● **Problem statement**:
Rewrite the data from the line with "Task: Open App execution aliases" to the line with "Click the word 'Continue'", putting "browser window" in place of "browser tab" and keeping everything else the same.

━━━ Exercise materials

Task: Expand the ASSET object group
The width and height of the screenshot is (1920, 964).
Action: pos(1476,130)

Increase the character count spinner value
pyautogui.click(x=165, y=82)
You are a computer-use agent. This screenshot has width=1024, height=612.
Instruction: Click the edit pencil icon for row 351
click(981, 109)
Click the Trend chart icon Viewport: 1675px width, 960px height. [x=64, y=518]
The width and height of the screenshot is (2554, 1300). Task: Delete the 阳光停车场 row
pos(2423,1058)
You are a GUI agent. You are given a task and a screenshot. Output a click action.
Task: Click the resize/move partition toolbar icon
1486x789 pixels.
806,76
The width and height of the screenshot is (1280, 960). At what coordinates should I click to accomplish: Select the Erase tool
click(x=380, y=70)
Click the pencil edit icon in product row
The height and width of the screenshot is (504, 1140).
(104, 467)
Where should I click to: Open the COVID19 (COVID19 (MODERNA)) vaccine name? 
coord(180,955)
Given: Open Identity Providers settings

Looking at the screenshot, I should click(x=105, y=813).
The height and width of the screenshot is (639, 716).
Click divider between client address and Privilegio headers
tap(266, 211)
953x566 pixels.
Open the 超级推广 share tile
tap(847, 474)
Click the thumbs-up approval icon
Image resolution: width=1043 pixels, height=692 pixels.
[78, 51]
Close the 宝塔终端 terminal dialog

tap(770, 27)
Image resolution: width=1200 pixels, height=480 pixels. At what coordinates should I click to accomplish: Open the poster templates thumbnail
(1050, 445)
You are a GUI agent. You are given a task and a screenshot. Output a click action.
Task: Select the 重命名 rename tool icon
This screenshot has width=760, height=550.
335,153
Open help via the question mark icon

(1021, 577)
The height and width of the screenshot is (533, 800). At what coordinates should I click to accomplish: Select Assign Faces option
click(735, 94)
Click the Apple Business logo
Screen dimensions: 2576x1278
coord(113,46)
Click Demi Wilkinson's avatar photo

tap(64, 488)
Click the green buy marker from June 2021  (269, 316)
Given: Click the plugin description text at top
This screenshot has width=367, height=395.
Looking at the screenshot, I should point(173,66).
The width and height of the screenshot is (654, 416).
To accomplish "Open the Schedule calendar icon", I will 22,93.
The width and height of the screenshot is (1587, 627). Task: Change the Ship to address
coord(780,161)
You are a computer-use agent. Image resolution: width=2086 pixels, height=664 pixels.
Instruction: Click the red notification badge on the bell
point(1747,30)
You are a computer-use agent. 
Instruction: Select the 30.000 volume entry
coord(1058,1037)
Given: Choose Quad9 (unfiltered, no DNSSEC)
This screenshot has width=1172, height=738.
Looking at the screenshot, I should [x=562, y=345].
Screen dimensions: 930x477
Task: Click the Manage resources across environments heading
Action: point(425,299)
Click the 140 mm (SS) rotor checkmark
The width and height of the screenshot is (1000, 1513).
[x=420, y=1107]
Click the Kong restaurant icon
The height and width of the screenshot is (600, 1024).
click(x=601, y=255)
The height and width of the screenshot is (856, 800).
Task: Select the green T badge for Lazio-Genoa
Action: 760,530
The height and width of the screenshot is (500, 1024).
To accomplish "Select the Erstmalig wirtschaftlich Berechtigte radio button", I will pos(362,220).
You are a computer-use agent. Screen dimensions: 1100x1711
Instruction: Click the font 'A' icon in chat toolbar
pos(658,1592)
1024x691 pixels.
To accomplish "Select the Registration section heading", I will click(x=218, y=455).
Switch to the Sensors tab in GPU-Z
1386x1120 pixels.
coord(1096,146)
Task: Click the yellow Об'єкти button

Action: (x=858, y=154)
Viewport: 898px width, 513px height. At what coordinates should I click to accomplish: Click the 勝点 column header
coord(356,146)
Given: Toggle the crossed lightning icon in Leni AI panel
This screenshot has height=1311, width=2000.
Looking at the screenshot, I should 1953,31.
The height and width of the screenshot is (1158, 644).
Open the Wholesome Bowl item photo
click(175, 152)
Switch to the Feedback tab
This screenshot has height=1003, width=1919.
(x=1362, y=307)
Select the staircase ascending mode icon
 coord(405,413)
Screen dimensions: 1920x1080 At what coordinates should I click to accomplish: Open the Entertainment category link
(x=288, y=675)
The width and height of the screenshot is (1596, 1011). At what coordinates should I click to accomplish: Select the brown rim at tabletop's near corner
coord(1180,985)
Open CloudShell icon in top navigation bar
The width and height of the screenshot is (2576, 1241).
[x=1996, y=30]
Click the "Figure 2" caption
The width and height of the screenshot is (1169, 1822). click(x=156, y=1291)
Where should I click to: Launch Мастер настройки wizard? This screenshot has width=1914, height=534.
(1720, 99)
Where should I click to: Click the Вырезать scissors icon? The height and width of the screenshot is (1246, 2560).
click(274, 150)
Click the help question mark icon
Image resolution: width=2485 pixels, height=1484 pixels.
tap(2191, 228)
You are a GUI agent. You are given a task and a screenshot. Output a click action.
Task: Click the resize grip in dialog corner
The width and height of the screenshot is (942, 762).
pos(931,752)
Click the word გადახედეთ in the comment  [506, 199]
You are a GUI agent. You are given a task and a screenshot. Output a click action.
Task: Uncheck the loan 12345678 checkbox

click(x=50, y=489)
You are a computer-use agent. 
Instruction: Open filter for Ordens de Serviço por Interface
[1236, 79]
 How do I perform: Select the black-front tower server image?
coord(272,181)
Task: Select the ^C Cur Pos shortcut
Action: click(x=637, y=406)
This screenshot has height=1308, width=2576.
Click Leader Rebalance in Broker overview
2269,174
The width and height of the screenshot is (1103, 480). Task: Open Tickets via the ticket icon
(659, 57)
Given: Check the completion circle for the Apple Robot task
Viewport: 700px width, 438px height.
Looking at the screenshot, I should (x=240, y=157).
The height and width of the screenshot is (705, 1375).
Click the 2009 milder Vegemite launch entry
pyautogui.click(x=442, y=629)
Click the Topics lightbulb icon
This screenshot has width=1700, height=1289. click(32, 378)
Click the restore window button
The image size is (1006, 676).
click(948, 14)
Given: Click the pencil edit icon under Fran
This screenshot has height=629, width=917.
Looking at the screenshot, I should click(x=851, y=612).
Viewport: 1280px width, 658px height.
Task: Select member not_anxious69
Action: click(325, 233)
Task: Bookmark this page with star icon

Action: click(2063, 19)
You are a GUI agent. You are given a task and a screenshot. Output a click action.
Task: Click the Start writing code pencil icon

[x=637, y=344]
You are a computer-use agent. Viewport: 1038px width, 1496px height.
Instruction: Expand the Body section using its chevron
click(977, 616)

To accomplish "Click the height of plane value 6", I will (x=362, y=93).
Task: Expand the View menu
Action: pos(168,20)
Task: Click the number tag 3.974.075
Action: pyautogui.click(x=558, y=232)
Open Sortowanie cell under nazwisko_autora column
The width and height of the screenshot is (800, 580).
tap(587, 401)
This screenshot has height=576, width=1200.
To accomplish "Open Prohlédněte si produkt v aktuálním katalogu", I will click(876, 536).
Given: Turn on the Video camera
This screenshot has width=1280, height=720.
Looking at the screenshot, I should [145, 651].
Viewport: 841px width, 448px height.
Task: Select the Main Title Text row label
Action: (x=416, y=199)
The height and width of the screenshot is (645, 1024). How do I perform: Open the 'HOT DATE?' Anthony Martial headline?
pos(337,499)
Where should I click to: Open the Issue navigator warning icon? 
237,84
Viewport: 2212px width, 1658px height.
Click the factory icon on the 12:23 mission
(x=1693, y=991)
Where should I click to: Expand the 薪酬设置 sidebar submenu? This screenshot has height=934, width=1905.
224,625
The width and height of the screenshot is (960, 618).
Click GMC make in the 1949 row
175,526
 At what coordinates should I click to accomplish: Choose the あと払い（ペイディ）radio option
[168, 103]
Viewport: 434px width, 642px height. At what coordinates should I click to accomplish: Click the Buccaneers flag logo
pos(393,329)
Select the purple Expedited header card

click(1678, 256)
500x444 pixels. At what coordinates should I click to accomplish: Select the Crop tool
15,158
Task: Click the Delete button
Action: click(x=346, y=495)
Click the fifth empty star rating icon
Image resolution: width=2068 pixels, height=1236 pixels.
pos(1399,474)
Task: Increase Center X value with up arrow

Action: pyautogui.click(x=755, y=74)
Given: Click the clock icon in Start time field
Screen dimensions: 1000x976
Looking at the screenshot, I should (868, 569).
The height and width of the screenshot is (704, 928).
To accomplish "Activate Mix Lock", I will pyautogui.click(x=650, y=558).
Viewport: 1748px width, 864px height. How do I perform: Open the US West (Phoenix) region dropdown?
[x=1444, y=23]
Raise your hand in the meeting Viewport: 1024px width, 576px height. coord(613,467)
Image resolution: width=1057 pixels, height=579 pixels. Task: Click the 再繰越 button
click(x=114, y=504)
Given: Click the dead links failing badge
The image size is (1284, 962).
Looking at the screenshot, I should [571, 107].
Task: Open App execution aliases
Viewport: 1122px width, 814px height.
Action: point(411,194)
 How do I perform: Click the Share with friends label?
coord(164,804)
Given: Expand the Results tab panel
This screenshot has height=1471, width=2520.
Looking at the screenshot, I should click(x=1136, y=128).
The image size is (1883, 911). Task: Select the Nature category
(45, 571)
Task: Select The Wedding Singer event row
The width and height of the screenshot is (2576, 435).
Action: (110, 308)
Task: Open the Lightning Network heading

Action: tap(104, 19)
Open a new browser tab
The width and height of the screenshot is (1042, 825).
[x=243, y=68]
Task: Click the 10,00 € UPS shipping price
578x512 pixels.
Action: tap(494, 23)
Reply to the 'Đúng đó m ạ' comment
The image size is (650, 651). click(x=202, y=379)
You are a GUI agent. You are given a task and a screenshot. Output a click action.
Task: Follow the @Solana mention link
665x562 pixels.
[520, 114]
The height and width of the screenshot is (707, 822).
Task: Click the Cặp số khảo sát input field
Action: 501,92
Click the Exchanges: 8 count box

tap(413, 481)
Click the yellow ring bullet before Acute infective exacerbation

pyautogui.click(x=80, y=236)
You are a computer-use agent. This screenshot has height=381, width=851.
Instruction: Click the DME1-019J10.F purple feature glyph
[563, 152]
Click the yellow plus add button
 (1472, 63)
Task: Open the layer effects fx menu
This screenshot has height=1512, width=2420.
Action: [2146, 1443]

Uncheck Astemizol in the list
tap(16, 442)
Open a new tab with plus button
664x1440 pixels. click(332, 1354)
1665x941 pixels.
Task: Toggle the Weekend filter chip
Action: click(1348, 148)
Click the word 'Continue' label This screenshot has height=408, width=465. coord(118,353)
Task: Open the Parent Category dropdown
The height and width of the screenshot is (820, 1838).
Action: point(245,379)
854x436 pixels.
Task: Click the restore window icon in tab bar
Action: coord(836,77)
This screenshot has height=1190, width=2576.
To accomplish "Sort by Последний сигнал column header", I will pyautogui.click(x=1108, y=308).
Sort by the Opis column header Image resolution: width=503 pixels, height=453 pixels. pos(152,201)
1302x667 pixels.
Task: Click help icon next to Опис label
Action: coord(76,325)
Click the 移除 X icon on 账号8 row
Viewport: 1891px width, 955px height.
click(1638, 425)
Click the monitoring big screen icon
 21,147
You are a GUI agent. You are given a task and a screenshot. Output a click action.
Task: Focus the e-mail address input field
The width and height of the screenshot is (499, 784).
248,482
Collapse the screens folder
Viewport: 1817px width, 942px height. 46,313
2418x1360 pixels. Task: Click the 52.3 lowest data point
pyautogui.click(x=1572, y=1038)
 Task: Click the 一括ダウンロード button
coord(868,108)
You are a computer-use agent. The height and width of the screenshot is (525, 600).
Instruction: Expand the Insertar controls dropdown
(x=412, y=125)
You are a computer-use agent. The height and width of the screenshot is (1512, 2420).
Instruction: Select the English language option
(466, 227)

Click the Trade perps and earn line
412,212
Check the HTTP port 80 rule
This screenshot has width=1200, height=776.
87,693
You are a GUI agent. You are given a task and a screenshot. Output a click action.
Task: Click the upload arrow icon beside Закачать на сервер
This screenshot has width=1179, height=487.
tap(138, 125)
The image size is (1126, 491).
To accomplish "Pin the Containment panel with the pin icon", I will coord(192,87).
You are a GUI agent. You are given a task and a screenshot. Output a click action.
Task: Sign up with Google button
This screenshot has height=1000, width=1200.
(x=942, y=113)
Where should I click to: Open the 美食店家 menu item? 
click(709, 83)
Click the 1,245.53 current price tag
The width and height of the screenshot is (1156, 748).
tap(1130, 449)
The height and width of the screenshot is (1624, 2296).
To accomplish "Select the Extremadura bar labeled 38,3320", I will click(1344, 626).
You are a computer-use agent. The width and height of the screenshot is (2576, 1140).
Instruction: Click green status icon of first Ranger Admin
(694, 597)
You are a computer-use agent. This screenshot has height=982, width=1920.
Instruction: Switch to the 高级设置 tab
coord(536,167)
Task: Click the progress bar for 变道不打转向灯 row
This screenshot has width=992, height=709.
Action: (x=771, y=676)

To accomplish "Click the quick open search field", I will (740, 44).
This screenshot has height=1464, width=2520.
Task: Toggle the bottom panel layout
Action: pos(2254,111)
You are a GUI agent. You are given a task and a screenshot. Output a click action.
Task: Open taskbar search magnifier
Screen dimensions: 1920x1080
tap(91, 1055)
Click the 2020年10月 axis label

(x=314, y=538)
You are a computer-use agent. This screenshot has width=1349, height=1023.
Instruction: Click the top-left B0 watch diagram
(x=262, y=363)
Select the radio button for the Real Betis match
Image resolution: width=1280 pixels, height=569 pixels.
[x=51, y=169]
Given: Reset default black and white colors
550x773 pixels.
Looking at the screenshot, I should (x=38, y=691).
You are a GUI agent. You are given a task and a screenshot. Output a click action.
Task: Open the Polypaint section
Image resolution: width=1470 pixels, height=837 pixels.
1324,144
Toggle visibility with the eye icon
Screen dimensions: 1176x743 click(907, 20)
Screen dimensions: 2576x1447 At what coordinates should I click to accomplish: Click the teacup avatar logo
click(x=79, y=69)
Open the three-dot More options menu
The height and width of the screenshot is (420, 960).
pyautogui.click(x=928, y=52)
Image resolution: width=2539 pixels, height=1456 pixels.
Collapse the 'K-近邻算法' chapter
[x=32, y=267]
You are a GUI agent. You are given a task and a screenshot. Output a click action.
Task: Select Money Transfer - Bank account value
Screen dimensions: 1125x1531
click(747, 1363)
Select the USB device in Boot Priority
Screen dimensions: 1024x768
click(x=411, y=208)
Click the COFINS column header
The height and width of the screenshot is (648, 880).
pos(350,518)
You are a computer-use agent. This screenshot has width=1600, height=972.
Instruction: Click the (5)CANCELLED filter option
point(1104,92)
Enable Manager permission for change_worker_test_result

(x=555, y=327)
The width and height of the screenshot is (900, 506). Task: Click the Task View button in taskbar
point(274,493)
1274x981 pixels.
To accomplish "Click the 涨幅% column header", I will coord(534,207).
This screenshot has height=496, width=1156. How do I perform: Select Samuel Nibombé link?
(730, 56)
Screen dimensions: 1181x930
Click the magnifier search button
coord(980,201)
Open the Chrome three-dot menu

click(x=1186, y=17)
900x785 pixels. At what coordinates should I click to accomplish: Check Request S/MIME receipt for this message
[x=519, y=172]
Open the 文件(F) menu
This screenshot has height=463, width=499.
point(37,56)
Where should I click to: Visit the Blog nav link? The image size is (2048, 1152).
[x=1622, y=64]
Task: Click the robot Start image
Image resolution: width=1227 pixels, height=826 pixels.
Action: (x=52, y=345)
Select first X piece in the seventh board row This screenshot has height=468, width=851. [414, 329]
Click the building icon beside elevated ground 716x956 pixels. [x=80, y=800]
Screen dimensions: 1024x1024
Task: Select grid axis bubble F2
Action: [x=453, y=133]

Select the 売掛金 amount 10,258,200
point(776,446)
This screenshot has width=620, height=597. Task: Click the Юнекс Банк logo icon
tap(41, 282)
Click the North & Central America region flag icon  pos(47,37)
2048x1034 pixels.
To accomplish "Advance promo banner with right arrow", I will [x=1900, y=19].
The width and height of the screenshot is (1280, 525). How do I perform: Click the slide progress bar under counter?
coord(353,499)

━━━━━━

● **Written solution**:
Task: Open App execution aliases
Viewport: 1122px width, 814px height.
Action: point(411,194)
 How do I perform: Click the Share with friends label?
coord(164,804)
Given: Expand the Results tab panel
This screenshot has height=1471, width=2520.
Looking at the screenshot, I should click(x=1136, y=128).
The image size is (1883, 911). Task: Select the Nature category
(45, 571)
Task: Select The Wedding Singer event row
The width and height of the screenshot is (2576, 435).
Action: (110, 308)
Task: Open the Lightning Network heading

Action: tap(104, 19)
Open a new browser window
The width and height of the screenshot is (1042, 825).
[x=243, y=68]
Task: Click the 10,00 € UPS shipping price
578x512 pixels.
Action: tap(494, 23)
Reply to the 'Đúng đó m ạ' comment
The image size is (650, 651). click(x=202, y=379)
You are a GUI agent. You are given a task and a screenshot. Output a click action.
Task: Follow the @Solana mention link
665x562 pixels.
[520, 114]
The height and width of the screenshot is (707, 822).
Task: Click the Cặp số khảo sát input field
Action: 501,92
Click the Exchanges: 8 count box

tap(413, 481)
Click the yellow ring bullet before Acute infective exacerbation

pyautogui.click(x=80, y=236)
You are a computer-use agent. This screenshot has height=381, width=851.
Instruction: Click the DME1-019J10.F purple feature glyph
[563, 152]
Click the yellow plus add button
 (1472, 63)
Task: Open the layer effects fx menu
This screenshot has height=1512, width=2420.
Action: [2146, 1443]

Uncheck Astemizol in the list
tap(16, 442)
Open a new tab with plus button
664x1440 pixels. click(332, 1354)
1665x941 pixels.
Task: Toggle the Weekend filter chip
Action: click(1348, 148)
Click the word 'Continue' label This screenshot has height=408, width=465. coord(118,353)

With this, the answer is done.